So in this example, whatever the loss is different with respect to x, y, z, when we apply gradient descent, we can find the minimum point. But what if the loss function space is like this, how can we find the minimum point when we use gradient descent?
Previously, we initialized our weight to sample randomly from normal distribution. But our weight is initialized with $A$, we cannot reach the global minima, just local minima. Or we may stuck in saddle point.
There are many approaches to avoid stucking local minima or saddle point. One of the approaches may be initializing the weight with some rules. Xavier initialization is that kind of things. Instead of sampling from normal distribution, Xavier initialization samples its weight from some distribution that have variance,
$$ Var_{Xe}(W) = \frac{2}{\text{Channel_in} + \text{Channel_out}} $$As you can see that, the number of channel input and output is related on the weight sampling, it has more probability that can find global minima. For the details, please check this paper.
Note: Tensorflow layer API has weight initialization argument(
kernel_initializer
). And its default value isglorot_uniform
. Actually, Xavier initialization is also called glorot initialization, since the author of paper that introduced xavier initialization is glorot.
He Initialization is another way to initialize weights, especially focused on ReLU activation function. Similar with xavier initialization, he initialization samples its weights from the distribution with variance,
$$ Var_{He}(W) = \frac{4}{\text{Channel_in} + \text{Channel_out}} $$In the previous example, we initialized its weight from normali distribution. If we want to change this to Xavier or He, you can define the weight_init like this,
# Xavier Initializer
weight_init = tf.keras.initializers.glorot_uniform()
# He Initializer
weight init = tf.keras.initializers.he_uniform()
Suppose we have following three cases,
Under-fitting is that trained model doesn't predict well on training dataset. Of course, it doesn't work well on test dataset, that may be unseen while training. We know that this is the problem we need to care. But the problem is also occurred in Over-fitting. Over-fitting is the situation that trained model works well on training dataset, but not work well on test dataset. That's because the model is not trained in terms of generalization. Many approaches can handle overfitting problem such as training model with larger dataset, and Dropout method is introduced here.

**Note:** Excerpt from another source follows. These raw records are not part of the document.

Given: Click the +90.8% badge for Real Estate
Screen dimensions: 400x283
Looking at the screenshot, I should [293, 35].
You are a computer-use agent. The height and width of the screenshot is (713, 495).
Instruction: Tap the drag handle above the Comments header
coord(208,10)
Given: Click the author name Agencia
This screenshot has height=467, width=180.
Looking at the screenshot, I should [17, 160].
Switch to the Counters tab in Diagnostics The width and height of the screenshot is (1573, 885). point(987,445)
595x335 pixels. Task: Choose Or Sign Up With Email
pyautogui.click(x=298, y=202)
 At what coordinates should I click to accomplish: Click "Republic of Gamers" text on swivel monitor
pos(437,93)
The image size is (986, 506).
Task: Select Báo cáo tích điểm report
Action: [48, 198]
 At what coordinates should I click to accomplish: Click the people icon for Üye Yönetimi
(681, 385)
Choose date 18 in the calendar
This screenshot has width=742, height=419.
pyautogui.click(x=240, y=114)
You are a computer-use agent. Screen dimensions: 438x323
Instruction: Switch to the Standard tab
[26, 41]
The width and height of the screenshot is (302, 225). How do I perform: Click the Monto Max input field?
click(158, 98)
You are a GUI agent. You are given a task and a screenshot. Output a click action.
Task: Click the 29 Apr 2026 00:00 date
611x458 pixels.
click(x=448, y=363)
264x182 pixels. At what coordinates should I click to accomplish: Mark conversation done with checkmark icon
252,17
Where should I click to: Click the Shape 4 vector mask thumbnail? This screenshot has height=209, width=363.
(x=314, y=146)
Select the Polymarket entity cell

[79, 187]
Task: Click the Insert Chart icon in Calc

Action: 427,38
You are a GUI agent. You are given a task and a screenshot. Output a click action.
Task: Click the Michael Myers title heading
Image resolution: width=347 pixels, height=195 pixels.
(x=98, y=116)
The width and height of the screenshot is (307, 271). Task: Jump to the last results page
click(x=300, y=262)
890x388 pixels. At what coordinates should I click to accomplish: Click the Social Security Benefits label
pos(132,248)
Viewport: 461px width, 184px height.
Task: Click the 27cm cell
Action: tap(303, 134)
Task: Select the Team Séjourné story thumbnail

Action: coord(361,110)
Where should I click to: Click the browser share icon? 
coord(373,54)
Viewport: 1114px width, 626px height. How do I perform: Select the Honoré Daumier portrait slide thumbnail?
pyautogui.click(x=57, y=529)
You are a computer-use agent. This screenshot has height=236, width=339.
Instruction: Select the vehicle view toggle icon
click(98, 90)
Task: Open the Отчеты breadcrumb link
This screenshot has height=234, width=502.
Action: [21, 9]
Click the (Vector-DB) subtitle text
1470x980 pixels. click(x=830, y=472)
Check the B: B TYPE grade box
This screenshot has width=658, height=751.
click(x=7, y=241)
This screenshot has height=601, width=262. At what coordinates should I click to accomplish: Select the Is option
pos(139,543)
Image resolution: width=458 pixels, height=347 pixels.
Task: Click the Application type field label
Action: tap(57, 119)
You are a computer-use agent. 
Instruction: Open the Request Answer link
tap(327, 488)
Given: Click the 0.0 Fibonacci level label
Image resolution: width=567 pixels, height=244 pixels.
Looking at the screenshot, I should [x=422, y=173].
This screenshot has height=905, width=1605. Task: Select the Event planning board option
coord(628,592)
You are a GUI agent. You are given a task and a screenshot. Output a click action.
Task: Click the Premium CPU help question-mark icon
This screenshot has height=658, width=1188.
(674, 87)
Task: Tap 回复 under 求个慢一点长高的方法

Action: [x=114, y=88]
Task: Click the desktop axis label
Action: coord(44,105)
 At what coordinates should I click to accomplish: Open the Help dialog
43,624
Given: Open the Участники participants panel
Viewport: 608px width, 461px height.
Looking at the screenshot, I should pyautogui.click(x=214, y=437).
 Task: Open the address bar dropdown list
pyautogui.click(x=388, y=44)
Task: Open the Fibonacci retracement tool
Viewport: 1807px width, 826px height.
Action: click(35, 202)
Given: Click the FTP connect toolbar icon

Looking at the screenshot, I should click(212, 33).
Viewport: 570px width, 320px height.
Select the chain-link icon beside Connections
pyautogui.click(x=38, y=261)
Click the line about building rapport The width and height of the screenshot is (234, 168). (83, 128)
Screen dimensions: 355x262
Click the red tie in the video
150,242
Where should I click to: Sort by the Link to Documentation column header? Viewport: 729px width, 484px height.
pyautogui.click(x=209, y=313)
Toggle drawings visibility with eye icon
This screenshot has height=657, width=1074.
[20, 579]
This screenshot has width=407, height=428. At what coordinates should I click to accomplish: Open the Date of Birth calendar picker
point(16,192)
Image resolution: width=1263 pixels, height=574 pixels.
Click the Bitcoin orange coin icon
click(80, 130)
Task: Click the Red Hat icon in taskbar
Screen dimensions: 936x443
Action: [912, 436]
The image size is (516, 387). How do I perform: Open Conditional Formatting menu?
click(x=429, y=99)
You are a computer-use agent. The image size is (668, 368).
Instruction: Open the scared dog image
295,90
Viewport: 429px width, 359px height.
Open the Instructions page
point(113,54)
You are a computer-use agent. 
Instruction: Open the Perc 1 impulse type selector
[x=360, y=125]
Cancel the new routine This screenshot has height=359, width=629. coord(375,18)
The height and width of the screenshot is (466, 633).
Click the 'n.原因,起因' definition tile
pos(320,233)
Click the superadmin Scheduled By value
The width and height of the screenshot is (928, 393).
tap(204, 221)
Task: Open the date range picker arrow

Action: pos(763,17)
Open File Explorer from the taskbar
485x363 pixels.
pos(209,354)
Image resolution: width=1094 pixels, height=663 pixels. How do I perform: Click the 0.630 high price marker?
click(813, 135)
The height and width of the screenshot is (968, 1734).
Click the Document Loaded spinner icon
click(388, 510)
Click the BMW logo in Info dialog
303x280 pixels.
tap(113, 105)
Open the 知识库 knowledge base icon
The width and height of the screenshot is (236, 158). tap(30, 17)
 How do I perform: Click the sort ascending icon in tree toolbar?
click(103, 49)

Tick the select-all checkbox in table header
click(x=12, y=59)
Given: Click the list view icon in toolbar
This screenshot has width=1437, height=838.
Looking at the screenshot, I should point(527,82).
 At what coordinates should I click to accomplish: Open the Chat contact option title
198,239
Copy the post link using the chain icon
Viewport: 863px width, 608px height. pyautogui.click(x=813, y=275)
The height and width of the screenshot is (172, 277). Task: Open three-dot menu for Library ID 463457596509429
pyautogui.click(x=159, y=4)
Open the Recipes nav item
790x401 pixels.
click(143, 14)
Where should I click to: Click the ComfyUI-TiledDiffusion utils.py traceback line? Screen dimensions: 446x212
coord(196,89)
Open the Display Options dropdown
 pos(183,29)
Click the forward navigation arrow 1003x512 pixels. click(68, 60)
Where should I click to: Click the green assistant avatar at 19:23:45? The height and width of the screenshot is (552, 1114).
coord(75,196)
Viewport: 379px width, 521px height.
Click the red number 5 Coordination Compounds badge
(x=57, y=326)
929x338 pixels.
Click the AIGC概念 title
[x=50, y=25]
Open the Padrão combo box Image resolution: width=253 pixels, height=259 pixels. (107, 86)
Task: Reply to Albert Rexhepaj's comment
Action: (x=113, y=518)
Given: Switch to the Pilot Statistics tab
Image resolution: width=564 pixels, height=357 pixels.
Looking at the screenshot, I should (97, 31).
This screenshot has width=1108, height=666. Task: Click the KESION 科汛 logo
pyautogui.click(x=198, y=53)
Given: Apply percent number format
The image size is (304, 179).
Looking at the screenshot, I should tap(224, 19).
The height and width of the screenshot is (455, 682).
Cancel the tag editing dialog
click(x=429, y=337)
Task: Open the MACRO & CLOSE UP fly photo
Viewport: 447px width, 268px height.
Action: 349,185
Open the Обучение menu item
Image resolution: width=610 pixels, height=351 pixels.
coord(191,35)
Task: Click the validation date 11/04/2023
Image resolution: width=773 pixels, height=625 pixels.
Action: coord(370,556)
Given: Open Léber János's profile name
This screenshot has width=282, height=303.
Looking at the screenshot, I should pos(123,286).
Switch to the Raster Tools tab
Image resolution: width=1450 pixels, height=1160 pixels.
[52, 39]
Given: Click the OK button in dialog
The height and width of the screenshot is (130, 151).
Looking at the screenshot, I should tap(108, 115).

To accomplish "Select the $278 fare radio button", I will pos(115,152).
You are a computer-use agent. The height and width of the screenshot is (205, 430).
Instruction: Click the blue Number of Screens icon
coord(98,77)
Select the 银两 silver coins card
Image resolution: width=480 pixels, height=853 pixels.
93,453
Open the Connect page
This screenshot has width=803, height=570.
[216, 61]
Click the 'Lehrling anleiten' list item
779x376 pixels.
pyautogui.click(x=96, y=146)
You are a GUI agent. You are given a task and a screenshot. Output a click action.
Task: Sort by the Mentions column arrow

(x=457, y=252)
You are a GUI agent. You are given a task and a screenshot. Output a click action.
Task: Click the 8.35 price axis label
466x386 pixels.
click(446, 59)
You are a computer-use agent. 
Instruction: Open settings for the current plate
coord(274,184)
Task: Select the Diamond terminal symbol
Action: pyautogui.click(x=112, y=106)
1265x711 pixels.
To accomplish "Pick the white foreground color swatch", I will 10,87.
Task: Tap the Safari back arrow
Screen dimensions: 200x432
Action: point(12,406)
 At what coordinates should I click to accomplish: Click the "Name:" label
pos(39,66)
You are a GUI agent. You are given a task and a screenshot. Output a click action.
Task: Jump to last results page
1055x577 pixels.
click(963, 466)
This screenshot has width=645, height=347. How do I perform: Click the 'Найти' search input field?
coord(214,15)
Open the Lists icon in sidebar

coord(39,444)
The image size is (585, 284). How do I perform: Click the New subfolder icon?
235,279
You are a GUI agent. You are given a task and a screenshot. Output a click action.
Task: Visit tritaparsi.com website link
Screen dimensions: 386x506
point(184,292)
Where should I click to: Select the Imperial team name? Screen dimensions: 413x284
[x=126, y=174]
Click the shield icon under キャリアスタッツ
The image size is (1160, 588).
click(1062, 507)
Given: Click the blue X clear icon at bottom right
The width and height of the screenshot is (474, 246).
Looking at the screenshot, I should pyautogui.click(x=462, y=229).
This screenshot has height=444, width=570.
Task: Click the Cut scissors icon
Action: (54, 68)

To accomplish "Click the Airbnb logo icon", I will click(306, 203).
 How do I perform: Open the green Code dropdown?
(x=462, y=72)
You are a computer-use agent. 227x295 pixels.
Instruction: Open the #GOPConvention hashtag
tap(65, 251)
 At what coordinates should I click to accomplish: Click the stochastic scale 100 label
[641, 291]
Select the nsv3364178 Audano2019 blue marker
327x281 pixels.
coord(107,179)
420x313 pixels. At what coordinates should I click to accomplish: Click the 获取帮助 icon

Previously, we just define the layer while we build the model. Instead of using whole nodes in layer, we can disable some nodes with some probability. For example, we can define drop rate of 50%, then we can use 50% of nodes in layers.
Thanks to Dropout, we can improve model performance in terms of generalization.
Tensorflow implements Dropout layers for an API. So if you want to use, you can add it after each hidden layers like this,
for _ in range(2):
# [N, 784] -> [N, 256] -> [N, 256]
self.model.add(tf.keras.layers.Dense(256, use_bias=True, kernel_initializer=weight_init))
self.model.add(tf.keras.layers.Activation(tf.keras.activations.relu))
self.model.add(tf.keras.layers.Dropout(rate=0.5))
This section is related on the information distribution. If the distribution of input and output is normally distributed, the trained model may work well. But what if the distribution is crashed while information is pass through the hidden layer?
Even if the information in input layer distributed normally, mean and variance may be shifted and changed. This is called Internal Covariate Shift. To avoid this, what can we do?
If we remember the knowledge from statistics, there is a way to convert some distribution to unit normal distribution. Yes, it is Standardization. We can apply this and regenerate the distribution like this,
$$ \bar{x} = \frac{x - \mu_B}{\sqrt{\sigma_B^2 + \epsilon}} \qquad \hat{x} = \gamma \bar{x} + \beta $$There is a noise term $\epsilon$, but it will make $\bar{x}$ to unit normal distribution (which has 0 mean and 1 variance). After adding $\gamma$ and $\beta$, we can make the distribution that we want to make.
Tensorflow also implements BatchNormalization layers for an API. So if you want to use, you can add it after each hidden layers like this,
for _ in range(2):
# [N, 784] -> [N, 256] -> [N, 256]
self.model.add(tf.keras.layers.Dense(256, use_bias=True, kernel_initializer=weight_init))
self.model.add(tf.keras.layers.BatchNormalization())
self.model.add(tf.keras.layers.Activation(tf.keras.activations.relu))
In this post, we covered some techniques for improving neural network model, ReLU activation function, Weight Initialization, Dropout, and BatchNormalization.